Beyond health care, of course, collaboration between the United States and Co- Innovation is critical in other areas like environment and stopping environmental degradation and pandemic responses. The problem, though, is that across many markets and particularly in our current America-China Dynamic, local political interests, domestic politics are getting in the way of pragmatic informed constructive collaboration.

 

So today media outlets and politicians in my home country often create false narratives around the collaboration between the two markets and prevent informed flow of information to their populace is often to the detriment of their people. And so we see media outlets or politicians looking to benefit in terms of corporate earnings clicks or votes rather than critical cross border information flows.
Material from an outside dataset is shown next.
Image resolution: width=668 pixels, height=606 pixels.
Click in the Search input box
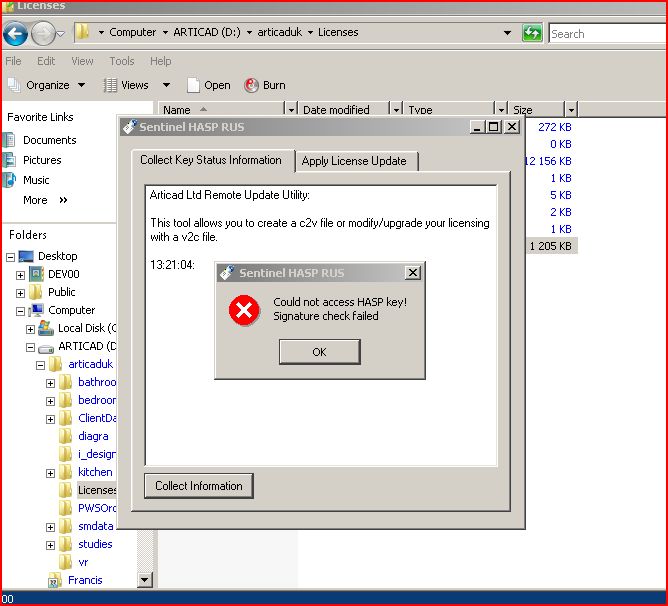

The United States cannot bury its head in the ground and pretend that China doesn’t exist or that China is no longer unequal. Today, both countries have to knowledge that the previous state of affairs is no longer relevant and we work together to solve critical crisis together as equals.

 

When Kissinger came to China about 50 years ago, just a couple weeks ago, we celebrated the anniversary, he mentioned that at the time, obviously China was a beautiful but misunderstood land to Americans. That remains true today in what’s critical to promote that type of dialogue and understanding is cross border exchanges, cross border innovation flows much like we’re having here today. We have to put students, teachers, politicians, business leaders on planes and they have to come back and forth between the markets and understand really the realities on the ground and not the narratives that are being shaped by media and political elites and domestic markets.

 

Kissinger and Zhou Enlai also understood at the time that what was most important was setting aside domestic political agendas or previous alliances, and that’s what necessitated the secrecy of their first meeting that World Peace was dependent on them co-collaborating even against the previous designs of the political ecosystem. So, today politics should not be something that is driving us apart but bring us together.

 

My father was one of the pilots that brought Kissinger to China in this 1970s as he worked to open the relationship up with this country and he was certainly walking on the ground trodden by his predecessors like the Flying Tigers. As they put aside politics and worked to co innovate co collaborate and work towards a better shared future by putting politics aside and working on a pragmatic constructive and informed basis. Thanks.

 

Note: The above text is the output of transcribing from an audio recording. It is posted as a reference for the discussion.